Prescriptive Adoption Motion - Cyber frameworks
A cybersecurity framework provides a common language and set of standards for security leaders across countries and industries to better understand their security postures and those of their vendors. With a framework in place, it becomes much easier for security teams to define the processes and procedures that your organization must take to assess, monitor, and mitigate cybersecurity risk in their business.
Splunk Enterprise Security uses four of the most commonly used cybersecurity frameworks out-of-the-box, and provides the flexibility to add many more through customization. Cyber framework data is utilized through annotations, which you can use to enrich your correlation search results with security framework mappings from the framework of your choice. You can then have that information displayed in additional fields to provide further context in incidents.
The benefits of using a security framework include:
- Time savings. With a framework, you can easily map where you are on your cybersecurity journey and identify gaps so you can have clear, actionable conversations with stakeholders at your organization. If you know where you are versus where you need to be, then it makes your job easier.
- Universally applicable content. For example, irrespective of the industry and country you are in, frameworks share specific actions to take with specific items like data, regardless of the type.

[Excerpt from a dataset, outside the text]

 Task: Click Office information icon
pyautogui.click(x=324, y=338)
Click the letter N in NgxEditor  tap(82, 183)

- Community driven and consensus-based guidance and experiences. Frameworks are developed through partnerships among multiple persons of varying backgrounds and experiences, from different roles, industries and regions of the world.
- Consistency in interpreting security needs. Without a framework, there is a risk that your stakeholders across the company - each responsible for some aspect of cybersecurity - interpret requirements differently, causing errors and unforeseen gaps in execution.

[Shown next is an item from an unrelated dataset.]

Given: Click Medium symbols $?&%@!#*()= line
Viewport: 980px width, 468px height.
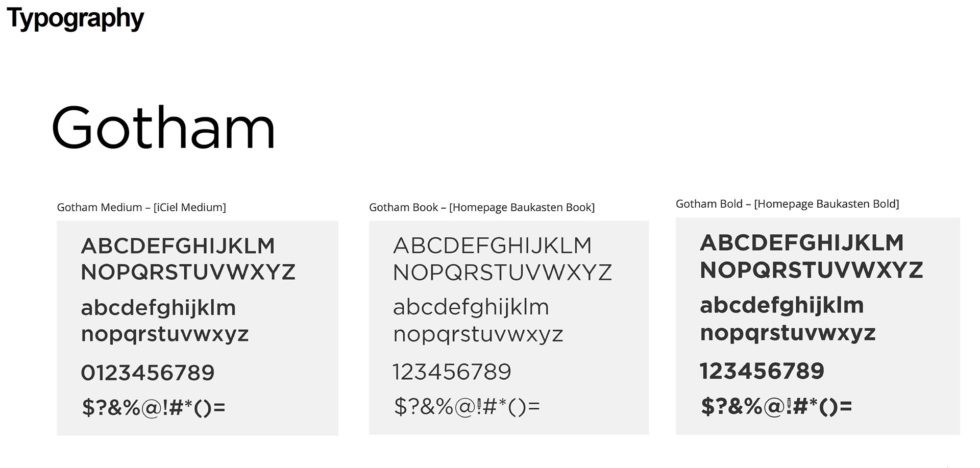Looking at the screenshot, I should [154, 408].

- A common security language. Frameworks are useful tools to explain in a common language what you are doing in security to non-security people in your organization.
Aim and strategy
Splunk customers who implement cybersecurity frameworks into their search and investigation process gain better insights into the threats that appear. They can make more actionable and timely decisions on how to respond to them. Additionally, cybersecurity frameworks provide tried and true best practices that can help you maintain and keep compliance with today's heavily regulated environments.

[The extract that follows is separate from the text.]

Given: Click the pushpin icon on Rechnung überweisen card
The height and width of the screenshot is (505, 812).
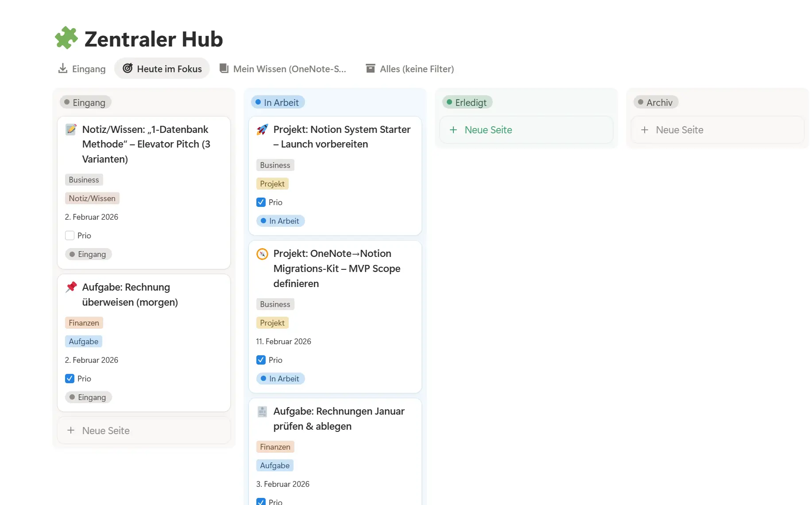Looking at the screenshot, I should (x=71, y=287).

MITRE’s ATT&CK framework, now deeply integrated in Splunk Enterprise Security, has been gaining steady adoption from the security community because it organizes the steps attackers take to infiltrate your network, compromise hosts, escalate privileges, move laterally without detection, and exfiltrate data. Detection, investigation, and response platforms like Splunk Enterprise Security that map detection signals to the MITRE ATT&CK framework can help analysts better and more quickly identify adversary behavior and mitigation steps. This can significantly improve threat mean time to detection (MTTD) and mean time to response (MTTR). Understanding how your environment aligns with the MITRE ATT&CK framework allows you to know where you stand and where you need to increase coverage through the right data sources and visibility.
Common use cases
- Increasing alert fidelity, understanding the scope of the threat
- Increasing coverage of MITRE ATT&CK and other frameworks to understand detection gaps
- Threat hunting
- Maturing your proactive approach to security operations
- Cyber threat Intelligence enhancement
- Guided incident response
User roles
Role | Responsibilities |
---|---|
Lead Security Analyst |
Defining security use cases and analyst workflow, content strategy |
Splunk Admin / Splunk Enterprise Security Admin | Configuration changes, app installs, index creation, permissions changes |
Information Security Management |
Change approvals and project sponsorship |
Preparation
1. Prerequisites
1.1 Understand and identify which frameworks are right for your deployment.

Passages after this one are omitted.